After missing the March deadline for submitting a draft law on special economic zones (SEZs), the government says it is still working out details on issues such as incentives and facilities.
"There is no problem actually, we are just trying to synchronize and harmonize the draft with existing laws and regulations," said the executive secretary of the national team on SEZs, Bambang Susantono
"Some of the incentives and facilities that we previously planned are already available in the new Investment Law. Therefore we need to do some fine-tuning."
The government initially planned to provide the legal basis for special economic zones in an emergency government regulation. It then switched course and decided to issue a law on the special zones, after discussing the matter with the House of Representatives.
Citing the example of China, the government has expressed its commitment to provide more liberal economic laws to boost foreign investment in the SEZs.
"Incentives and facilities for businesses will cover favorable tax, customs, land rights and immigration procedures. All under a one-stop service," Bambang said.
On fiscal incentives, the future SEZ law will reportedly exempt all imported goods coming into special economic zones from import duties and value added tax.

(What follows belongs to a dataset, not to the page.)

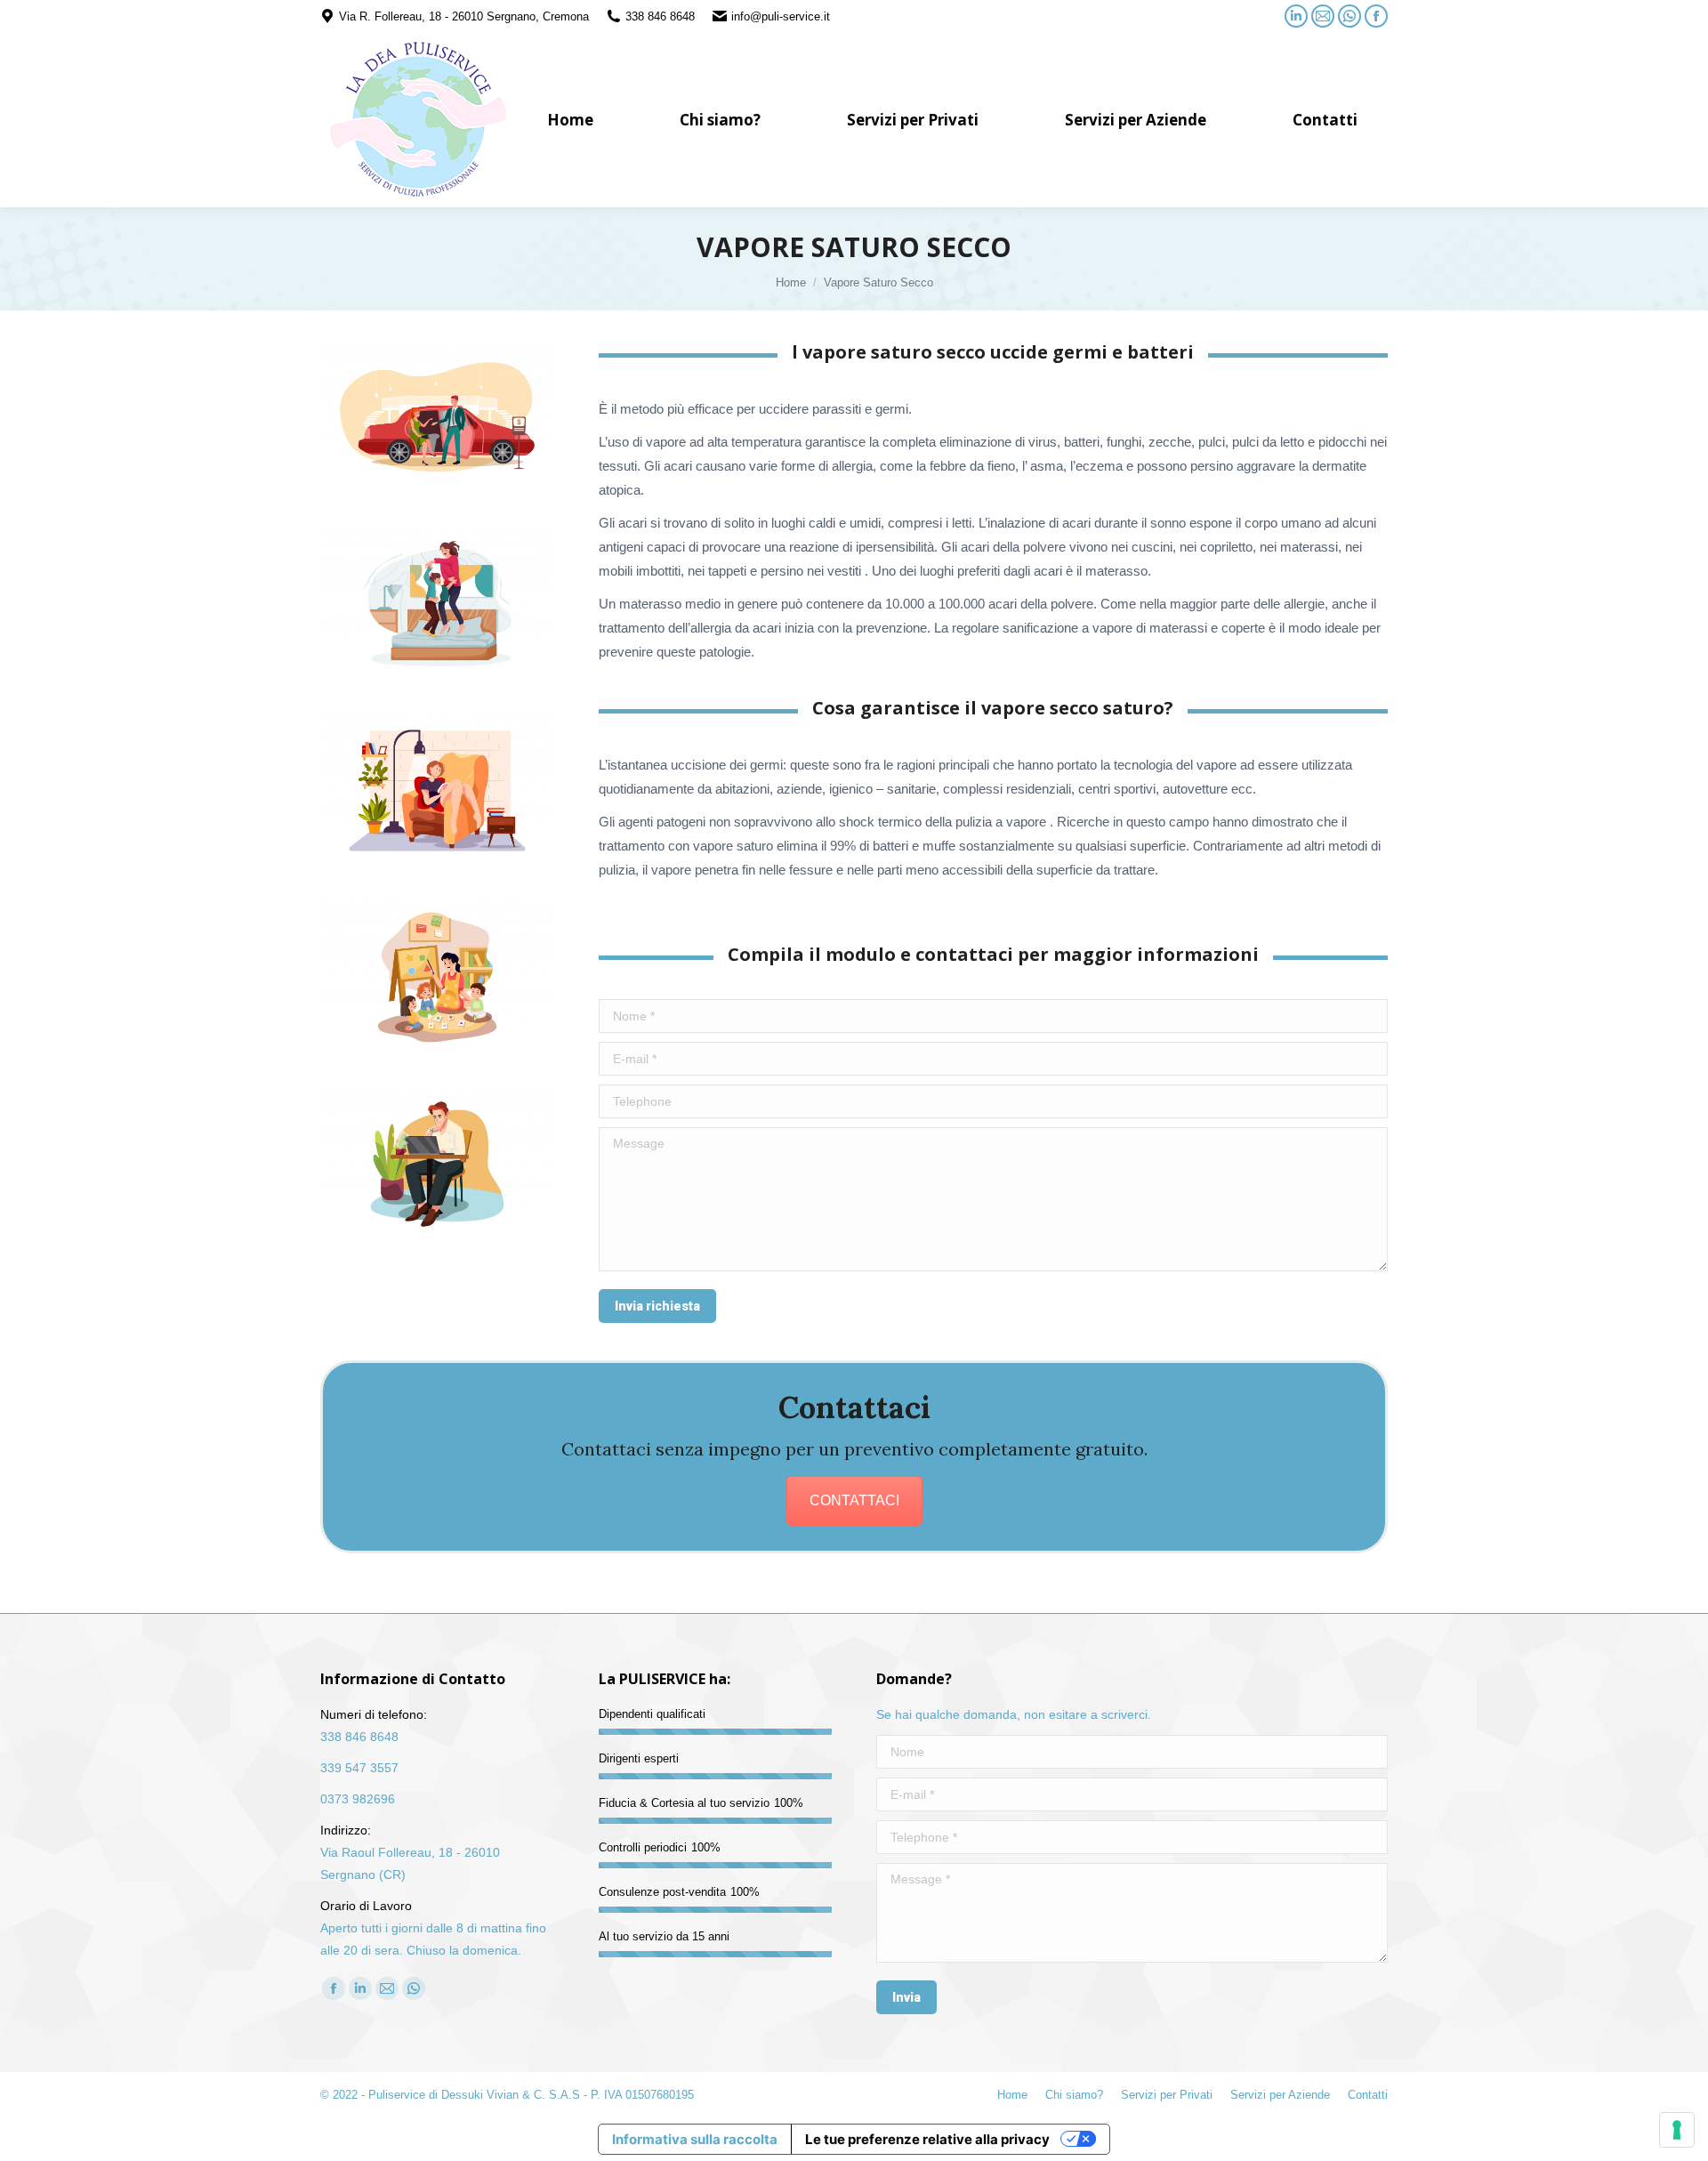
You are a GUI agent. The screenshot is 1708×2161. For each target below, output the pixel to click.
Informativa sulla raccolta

Regarding land rights, investors will have similar opportunities provided under the new Investment Law. These include 95 years of cultivation rights, 80 years of building rights and 70 years of land usage rights.

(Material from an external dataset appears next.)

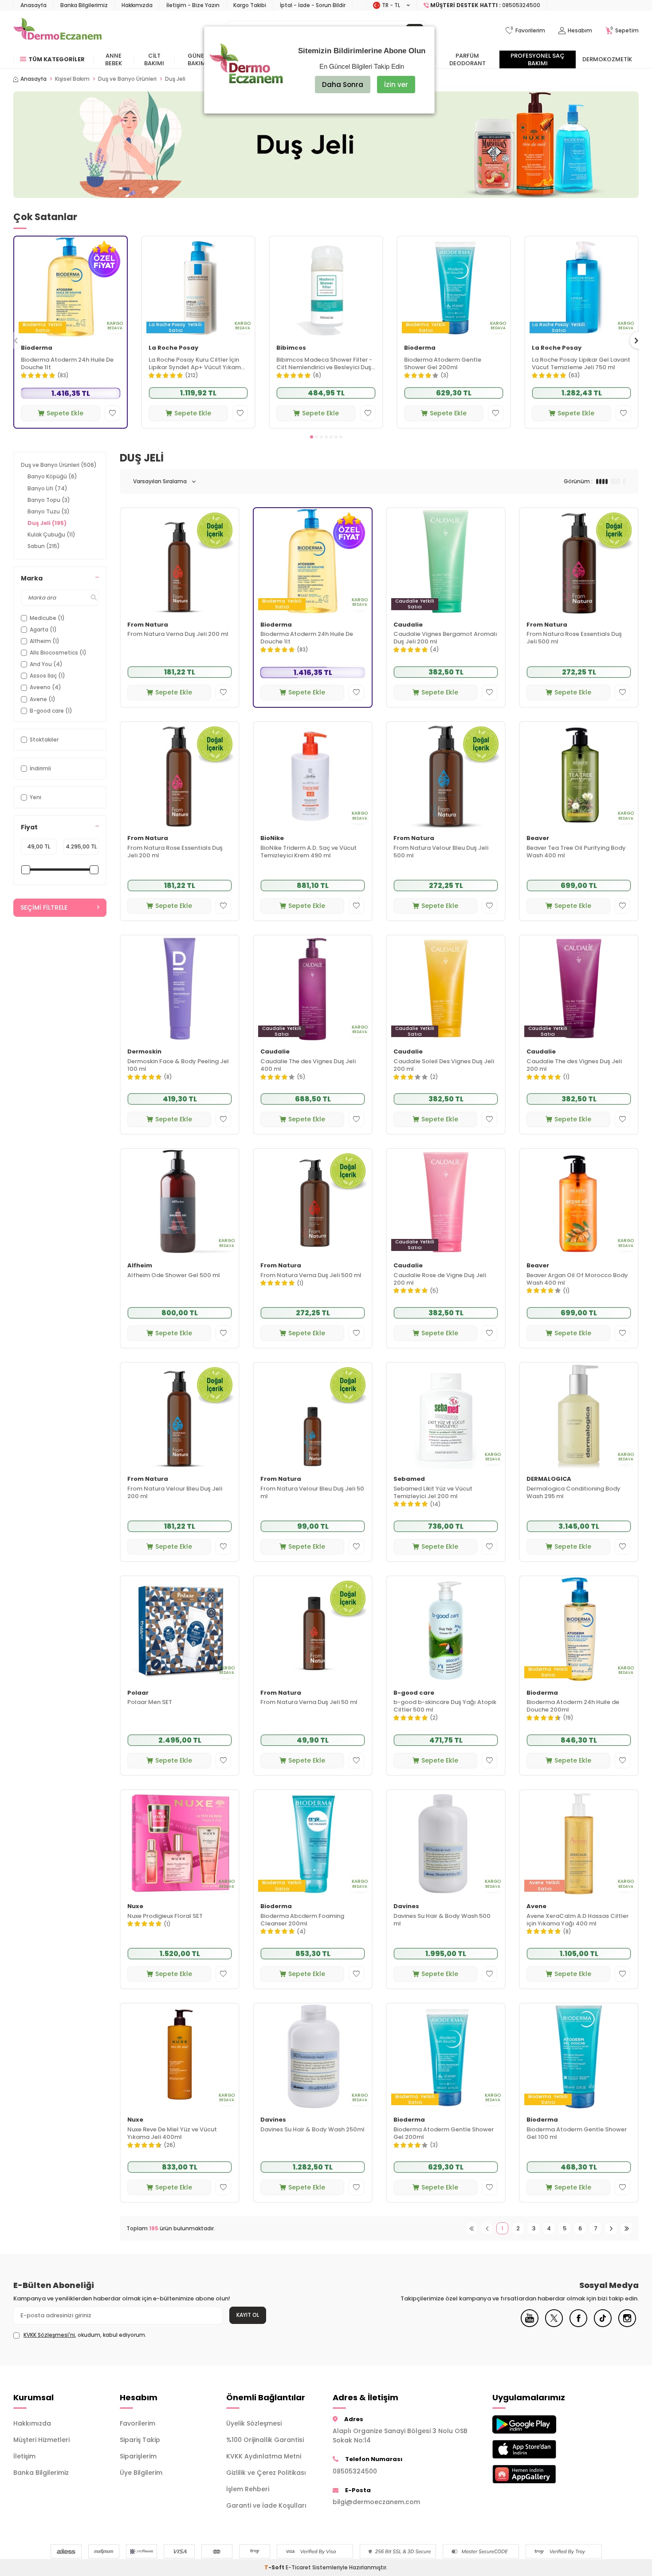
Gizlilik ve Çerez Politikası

Many business players have said labor is the most important issue to be addressed for SEZs. Businesses want more liberal labor regulations, particularly related to severance pay and minimum wage.
On this issue, the draft law in its current form only stipulates there should be tripartite cooperation among the government, companies and unions to address labor issues.
In addition to Riau Islands province, which plans to turn the islands of Batam, Bintan and Karimun into a special economic zone, 12 other provinces have proposed setting up SEZs. These provinces include Banten, which has proposed an SEZ in the area of Bojonegara; North Sumatra (Belawan); Central Java (Jepara and its northern coast); and North Sulawesi (Bitung).
According to the draft SEZ law, for an area to become a special economic zone it must have the full commitment of its respective provincial administration. The area must also be located in a strategic location and close to an international port, meet basic infrastructure requirements and be at least 500 hectares in area.
In order to coordinate the zones, the draft law proposes the establishment of an SEZ Development Board, which would have the authority to decide which area is eligible to become an SEZ. This board would be headed by the coordinating minister for the economy, and would be directly responsible to the President.
"To assure the competitiveness of our SEZs, we have conducted benchmarking with SEZs in China, India, Vietnam and the Philippines," he said.
The earliest and most well known SEZs were founded by the government of China in the early 1980s, under then leader Deng Xiaoping.
As of 2007, more than 500 SEZs have been set up in more than 75 countries, most closely following the China model. This has raised concern with the World Bank, which questions the sustainability of such a large number of SEZs.